Is this the Ireland that we want? Where a sexual-assault victim is judged by her community as though it was some delusional nation with an extreme vision of Sharia law? Is this what we have regressed to now? An Ireland of magic tree stumps, and eejits blinding themselves looking for a dancing sun in Knock, of people sympathising with paedophilic priests and colluding bishops, and of men patting the back of a sex criminal?

Mown down by state and police, the students showed the rest of us what democracy is

7 November 2010

J
ust before 30,000 young people took to the streets in the largest student protest of their generation, my flatmate, also a student, hung a banner out the window.
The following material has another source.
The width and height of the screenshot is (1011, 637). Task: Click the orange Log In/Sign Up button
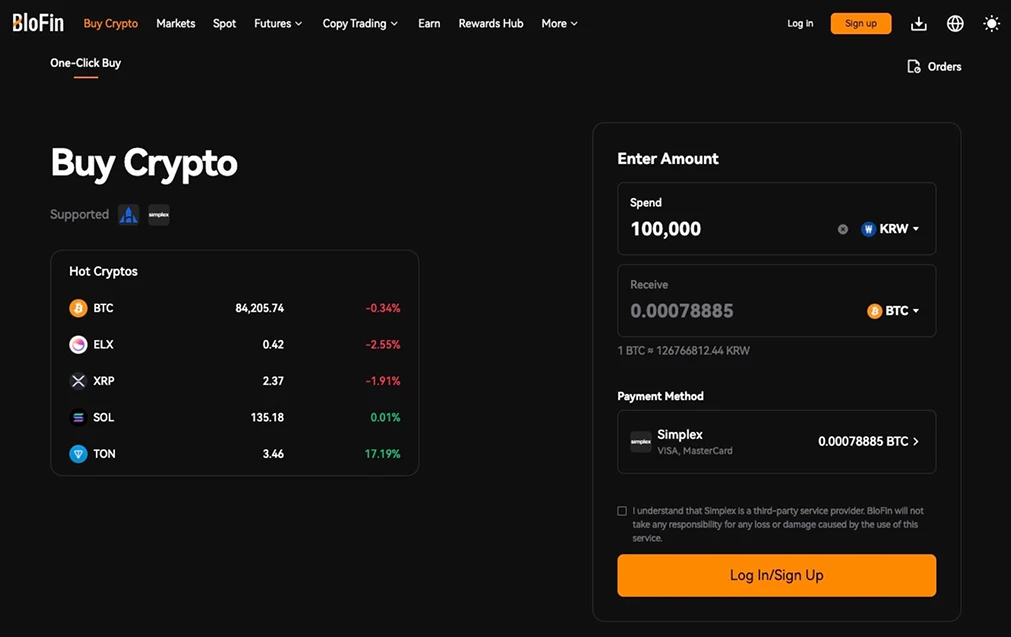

It read ‘We Write The Future'. We all write the future, but none more so than a generation who have largely been ignored, disregarded and are now condemned either to unemployment or emigration. This is the moment we stopped confusing apathy with disaffection.

Last week began with a completely idiotic protest, an Éirígí councillor chucking paint on Mary Harney, which did nothing apart from provide a gift to sub-editors on the tabloids the next day. Éirígí was there again at the student protest, along with the Socialist Workers Party. They are to protests what liggers are to launch parties, turning up, constantly unwanted, hanging around, not getting the message that it's not their party. Both groups were instrumental in disrupting what was a peaceful protest. There is no doubt that those involved in causing aggravation at the tail end of the protest were completely wrong. But this protest took place in a context different from previous ones, a context of heightened emotions, anger, desperation, solidarity, determination.

Watching the TV footage, it was impossible to condone many of the gardaí's actions. They stood in rows, batons drawn, shields at the ready, as mounted gardaí assembled behind them. They bashed heads, bloodied noses. None of the protestors were armed or wearing protective clothing, yet even when they were sitting on the ground, the fully Robocopped gardaí saw fit to beat them with batons, knee them, and drag them across the ground by their hair. Eventually, by the time the protestors had reached Anglo Irish Bank on St Stephen's Green, gardaí on horses, again without warning, charged the crowd, who were simply making their way back to where they came from. They were backed up by charging gardaí on foot and armoured garda vans.